I have several more LCD panels salvaged from retired laptops, but I don’t need very many external monitors. Furthermore, resolutions on these panels were lower than 1920×1080 limiting their utility. It’s hard to justify spending $50 for a circuit board to hack-up converted laptop screens when a Full HD 1920×1080 desktop monitor can be had for about $100.
I had thought it might be interesting to build my own LCD interface boards, but there are several obstacles. One is the requirement to build connectors to carry high-speed raw pixel information, which is tricky to do correctly given the high bandwidth translating to low tolerance for sloppy work. The LVDS (low voltage differential signaling) system doesn’t connect directly to typical microcontroller output pins, but translator chips are available and some task-specific microcontrollers have integrated LVDS output.
But the biggest hurdle against building my own boards is documentation. The protocol carrying that high-speed raw pixel information is a mystery. Counter to popular electronics convention, datasheets for panels aren’t distributed freely online. Many of them are proprietary and difficult to get, others lie behind paywalls. It makes sense to pay if I’m designing a device using millions of panels, but it doesn’t make sense if I’m fiddling with a single panel.

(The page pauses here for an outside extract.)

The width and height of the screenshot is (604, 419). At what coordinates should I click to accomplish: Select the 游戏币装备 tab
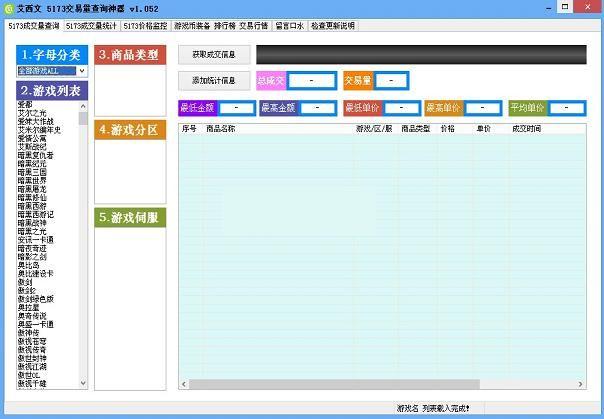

So those salvaged LCD panels have sat in my workshop, gathering dust waiting for a new purpose in life. Now that I’ve successfully extracted and illuminated the backlight module from three different LCD panels, I believe I have found that new purpose. Utility of extra monitors quickly pass a point of diminishing returns, but gentle diffuse white light sources are far more useful in wider variety of settings. No need to buy $50 driver board makes this a lower cost project, combined with higher utility of diffuse white light sources means the great backlight liberation begins.